▶ **Stated task**: Please put the lines of the listing, starting with the line that contains "Given: Click the admin profile avatar icon" and going on through the line that contains "Action: [22, 272]", with both of those lines included, into a numbered list. Leave out any blank lines.

▶ **Data to process**:
▬▬▬
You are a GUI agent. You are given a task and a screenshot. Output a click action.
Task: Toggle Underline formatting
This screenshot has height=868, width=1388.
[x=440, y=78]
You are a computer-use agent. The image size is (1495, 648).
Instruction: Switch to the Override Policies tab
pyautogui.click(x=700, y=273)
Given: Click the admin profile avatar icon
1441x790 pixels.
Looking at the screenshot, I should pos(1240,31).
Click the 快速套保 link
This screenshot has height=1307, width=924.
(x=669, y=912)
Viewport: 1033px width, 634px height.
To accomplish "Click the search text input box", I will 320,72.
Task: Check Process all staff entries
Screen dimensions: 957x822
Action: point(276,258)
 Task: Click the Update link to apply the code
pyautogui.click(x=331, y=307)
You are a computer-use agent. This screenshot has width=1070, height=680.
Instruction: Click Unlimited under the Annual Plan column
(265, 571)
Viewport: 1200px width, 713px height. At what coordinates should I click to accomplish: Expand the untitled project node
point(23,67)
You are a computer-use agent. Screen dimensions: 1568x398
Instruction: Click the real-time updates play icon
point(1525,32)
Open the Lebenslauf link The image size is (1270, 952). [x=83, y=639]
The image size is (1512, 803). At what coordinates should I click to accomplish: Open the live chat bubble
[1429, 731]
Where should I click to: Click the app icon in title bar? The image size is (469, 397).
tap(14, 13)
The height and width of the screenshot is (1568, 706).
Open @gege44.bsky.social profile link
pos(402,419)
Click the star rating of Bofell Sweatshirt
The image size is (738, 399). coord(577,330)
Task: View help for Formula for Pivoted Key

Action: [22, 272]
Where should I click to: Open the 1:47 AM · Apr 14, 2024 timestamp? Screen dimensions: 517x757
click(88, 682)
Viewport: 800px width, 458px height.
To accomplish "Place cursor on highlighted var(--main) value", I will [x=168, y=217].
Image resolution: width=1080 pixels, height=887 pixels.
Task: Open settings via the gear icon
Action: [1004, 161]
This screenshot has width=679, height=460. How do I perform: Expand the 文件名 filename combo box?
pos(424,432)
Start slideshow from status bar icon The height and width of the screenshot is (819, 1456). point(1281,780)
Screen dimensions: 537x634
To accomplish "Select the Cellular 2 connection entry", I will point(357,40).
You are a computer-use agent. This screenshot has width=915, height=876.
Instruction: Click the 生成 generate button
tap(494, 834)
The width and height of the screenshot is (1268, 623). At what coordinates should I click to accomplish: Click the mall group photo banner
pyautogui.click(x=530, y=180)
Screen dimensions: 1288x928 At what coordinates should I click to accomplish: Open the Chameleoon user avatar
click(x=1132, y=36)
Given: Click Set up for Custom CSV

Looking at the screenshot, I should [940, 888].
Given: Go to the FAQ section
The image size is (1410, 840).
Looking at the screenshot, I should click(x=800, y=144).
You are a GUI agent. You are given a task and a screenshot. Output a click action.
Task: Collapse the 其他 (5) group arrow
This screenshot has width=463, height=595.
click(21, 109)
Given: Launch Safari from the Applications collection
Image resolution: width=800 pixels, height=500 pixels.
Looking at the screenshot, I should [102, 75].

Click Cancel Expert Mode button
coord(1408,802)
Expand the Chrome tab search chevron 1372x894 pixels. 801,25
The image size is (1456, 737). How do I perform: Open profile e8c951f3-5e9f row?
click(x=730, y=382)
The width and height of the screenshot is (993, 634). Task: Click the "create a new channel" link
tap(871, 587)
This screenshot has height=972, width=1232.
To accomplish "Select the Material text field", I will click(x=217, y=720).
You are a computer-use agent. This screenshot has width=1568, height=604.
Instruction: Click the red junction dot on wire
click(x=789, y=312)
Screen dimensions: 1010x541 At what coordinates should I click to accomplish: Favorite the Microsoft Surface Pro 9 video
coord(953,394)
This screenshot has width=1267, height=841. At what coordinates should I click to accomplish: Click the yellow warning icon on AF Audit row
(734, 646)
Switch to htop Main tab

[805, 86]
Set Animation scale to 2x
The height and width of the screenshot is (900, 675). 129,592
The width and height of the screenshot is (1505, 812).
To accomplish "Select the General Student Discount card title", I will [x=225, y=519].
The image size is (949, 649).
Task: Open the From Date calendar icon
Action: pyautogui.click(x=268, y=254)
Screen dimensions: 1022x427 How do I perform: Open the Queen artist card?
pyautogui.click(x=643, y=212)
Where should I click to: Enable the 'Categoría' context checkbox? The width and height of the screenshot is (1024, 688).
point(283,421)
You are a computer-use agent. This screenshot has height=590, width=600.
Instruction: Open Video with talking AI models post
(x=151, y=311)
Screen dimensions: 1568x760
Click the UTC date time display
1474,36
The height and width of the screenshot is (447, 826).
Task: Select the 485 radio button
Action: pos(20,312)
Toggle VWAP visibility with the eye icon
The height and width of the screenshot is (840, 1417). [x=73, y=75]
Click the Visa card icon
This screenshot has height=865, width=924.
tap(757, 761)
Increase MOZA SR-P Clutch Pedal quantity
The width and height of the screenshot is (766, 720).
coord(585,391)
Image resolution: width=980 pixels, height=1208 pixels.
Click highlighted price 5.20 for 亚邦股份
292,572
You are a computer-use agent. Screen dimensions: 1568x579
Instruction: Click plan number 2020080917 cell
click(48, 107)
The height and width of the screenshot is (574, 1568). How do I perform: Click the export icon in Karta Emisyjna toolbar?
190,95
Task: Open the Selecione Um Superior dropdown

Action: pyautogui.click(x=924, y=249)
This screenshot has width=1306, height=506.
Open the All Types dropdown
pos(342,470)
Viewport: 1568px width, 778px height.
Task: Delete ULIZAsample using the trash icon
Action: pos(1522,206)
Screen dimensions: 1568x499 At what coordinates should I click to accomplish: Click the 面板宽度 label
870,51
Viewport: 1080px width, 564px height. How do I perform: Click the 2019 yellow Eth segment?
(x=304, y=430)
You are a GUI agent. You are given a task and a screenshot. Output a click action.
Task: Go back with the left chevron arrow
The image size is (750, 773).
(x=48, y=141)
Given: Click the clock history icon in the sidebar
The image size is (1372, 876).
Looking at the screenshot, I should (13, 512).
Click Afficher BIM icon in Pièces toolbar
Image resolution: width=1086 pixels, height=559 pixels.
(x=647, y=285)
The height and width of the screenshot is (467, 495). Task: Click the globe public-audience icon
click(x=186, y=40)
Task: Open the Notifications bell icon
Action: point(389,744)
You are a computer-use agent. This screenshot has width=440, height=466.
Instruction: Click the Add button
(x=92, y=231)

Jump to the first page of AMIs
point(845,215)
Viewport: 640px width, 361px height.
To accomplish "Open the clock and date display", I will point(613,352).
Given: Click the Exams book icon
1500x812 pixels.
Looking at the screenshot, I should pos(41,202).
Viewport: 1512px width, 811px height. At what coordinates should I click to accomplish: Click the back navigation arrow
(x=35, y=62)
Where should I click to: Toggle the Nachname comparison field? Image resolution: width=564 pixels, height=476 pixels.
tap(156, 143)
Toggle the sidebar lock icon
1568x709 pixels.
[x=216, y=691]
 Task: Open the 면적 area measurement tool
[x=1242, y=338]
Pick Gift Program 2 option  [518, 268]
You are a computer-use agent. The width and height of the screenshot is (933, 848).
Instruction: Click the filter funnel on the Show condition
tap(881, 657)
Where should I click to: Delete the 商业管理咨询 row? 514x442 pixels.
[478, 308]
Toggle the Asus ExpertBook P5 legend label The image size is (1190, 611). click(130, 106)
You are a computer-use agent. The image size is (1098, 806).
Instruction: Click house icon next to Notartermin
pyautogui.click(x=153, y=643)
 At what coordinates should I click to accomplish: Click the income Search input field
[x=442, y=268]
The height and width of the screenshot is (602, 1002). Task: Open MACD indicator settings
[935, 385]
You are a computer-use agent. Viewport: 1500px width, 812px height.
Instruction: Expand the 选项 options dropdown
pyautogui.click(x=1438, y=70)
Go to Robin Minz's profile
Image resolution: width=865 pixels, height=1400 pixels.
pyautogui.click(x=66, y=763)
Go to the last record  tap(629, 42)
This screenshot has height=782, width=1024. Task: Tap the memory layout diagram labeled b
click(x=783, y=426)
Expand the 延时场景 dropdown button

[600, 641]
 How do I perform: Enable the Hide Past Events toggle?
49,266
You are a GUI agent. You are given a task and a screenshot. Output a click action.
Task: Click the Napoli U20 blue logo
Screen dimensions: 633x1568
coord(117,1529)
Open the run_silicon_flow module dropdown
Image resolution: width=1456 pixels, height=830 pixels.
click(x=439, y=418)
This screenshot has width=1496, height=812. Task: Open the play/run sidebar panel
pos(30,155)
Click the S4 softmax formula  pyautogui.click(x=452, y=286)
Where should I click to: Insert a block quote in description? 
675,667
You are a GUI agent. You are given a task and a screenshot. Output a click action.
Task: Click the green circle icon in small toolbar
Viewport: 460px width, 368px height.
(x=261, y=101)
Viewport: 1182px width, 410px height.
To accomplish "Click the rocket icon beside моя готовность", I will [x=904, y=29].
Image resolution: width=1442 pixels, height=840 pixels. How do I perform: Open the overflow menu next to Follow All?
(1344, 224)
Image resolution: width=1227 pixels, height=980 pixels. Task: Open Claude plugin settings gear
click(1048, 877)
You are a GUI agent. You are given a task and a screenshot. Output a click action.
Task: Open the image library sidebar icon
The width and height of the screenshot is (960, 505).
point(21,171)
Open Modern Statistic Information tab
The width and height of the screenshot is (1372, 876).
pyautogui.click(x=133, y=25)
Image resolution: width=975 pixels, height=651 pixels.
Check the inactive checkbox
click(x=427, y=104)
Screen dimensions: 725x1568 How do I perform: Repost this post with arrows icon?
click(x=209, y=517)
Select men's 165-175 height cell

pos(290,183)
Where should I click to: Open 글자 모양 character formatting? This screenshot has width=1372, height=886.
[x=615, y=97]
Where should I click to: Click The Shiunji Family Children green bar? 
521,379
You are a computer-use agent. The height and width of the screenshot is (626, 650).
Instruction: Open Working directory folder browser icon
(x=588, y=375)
▬▬▬
▶ **The answer**:
1. Given: Click the admin profile avatar icon
2. 1441x790 pixels.
3. Looking at the screenshot, I should pos(1240,31).
4. Click the 快速套保 link
5. This screenshot has height=1307, width=924.
6. (x=669, y=912)
7. Viewport: 1033px width, 634px height.
8. To accomplish "Click the search text input box", I will 320,72.
9. Task: Check Process all staff entries
10. Screen dimensions: 957x822
11. Action: point(276,258)
12.  Task: Click the Update link to apply the code
13. pyautogui.click(x=331, y=307)
14. You are a computer-use agent. This screenshot has width=1070, height=680.
15. Instruction: Click Unlimited under the Annual Plan column
16. (265, 571)
17. Viewport: 1200px width, 713px height. At what coordinates should I click to accomplish: Expand the untitled project node
18. point(23,67)
19. You are a computer-use agent. Screen dimensions: 1568x398
20. Instruction: Click the real-time updates play icon
21. point(1525,32)
22. Open the Lebenslauf link The image size is (1270, 952). [x=83, y=639]
23. The image size is (1512, 803). At what coordinates should I click to accomplish: Open the live chat bubble
24. [1429, 731]
25. Where should I click to: Click the app icon in title bar? The image size is (469, 397).
26. tap(14, 13)
27. The height and width of the screenshot is (1568, 706).
28. Open @gege44.bsky.social profile link
29. pos(402,419)
30. Click the star rating of Bofell Sweatshirt
31. The image size is (738, 399). coord(577,330)
32. Task: View help for Formula for Pivoted Key
33. Action: [22, 272]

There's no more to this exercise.